Re: Removing dublicate records in table and hostarray

From: Graham Miller <lgmiller_at_elmrd.u-net.com>
Date: Fri, 24 Apr 1998 12:28:36 GMT
Message-ID: <35407fb5.862871@news.u-net.com>

Brian Rasmusson <br_at_belle.dk> wrote (in <354077AD.4037658F_at_belle.dk>)...

| Hi,
|
| Here is my detailed scenario:
|
| 1. I have table X with 1000's of transactions
| 2. I have destination table Y with millions of processed transactions
|
| I read 1000 records from table X into my hostarray.
| I want to find out which records in the hostarray already exists in the
| destination table Y.
|

This is where some of us are having a problem. Why don't you want to read only the records which are not duplicates? It will not be a problem.
So when you are filling your host array with transactions us a query which only gets rows which are certain to be inserted i.e:
select

     t.rowid, t.key_col, t.col1, t.col2, 0 t.status   from
    transactions_X t
  where
    not exists
    (select null

     from   master_Y m
     m.key_col = T.key_col);

Note: this query will use the index on the Master table primary key.

| What i would like is a sql statement that can return a list of statuses,
| one for each record on my hostarray.
| I would do something like this:
|
| col1[1000]
| col2[1000]
| status[1000]
|
| col1+2 is filled by my select from table x
| status is filled by an examination in table y which records from my
| hostarray already exists.
| I imagine a statement returning a 0 if the record is not a dupe, and 1
| if it is. I can then insert all records with status 0, and know it wont
| failed because of the primary key constraint.
|

Now, insert all the rows in the host array then delete them from the transaction table using the t.rowid as the key.
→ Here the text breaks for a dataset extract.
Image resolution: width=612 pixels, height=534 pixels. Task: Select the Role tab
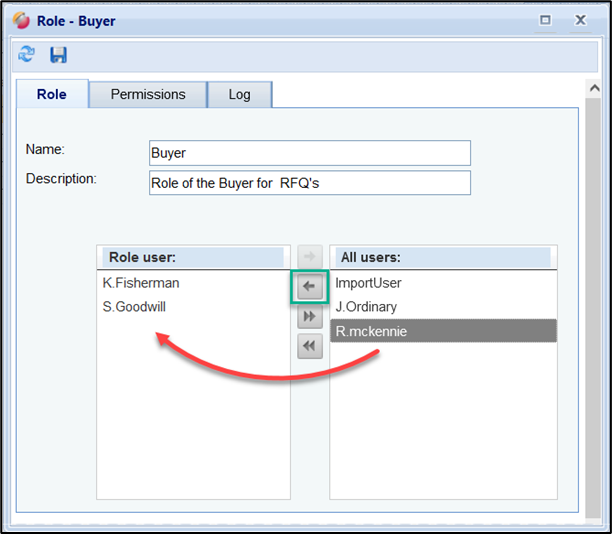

Or mark them as processed or whatever.
This process will also be quick as you are accessing them by row-id (using the host array at a time processing - one call to Oracle for each 1000 rows).

| I continue the steps above, until table X is empty. It may contain
| 100.000's of records, and the destination table contains millions of
| records, so there is no way i can have all records in memory at the same
| time. Thats why i read them in chunks of 1000 records.
|

At the and of the cursor you will have inserted (and removed, marked or otherwise) all the non-duplicates.
What is left in the transaction table is the ones which already existed in the master table. Do with these what you will.

| Table X is filled by process A, while process B reads data from it. This
| cannot be synchronized.

Has no bearing on the above processing. imo

graham Received on Fri Apr 24 1998 - 07:28:36 CDT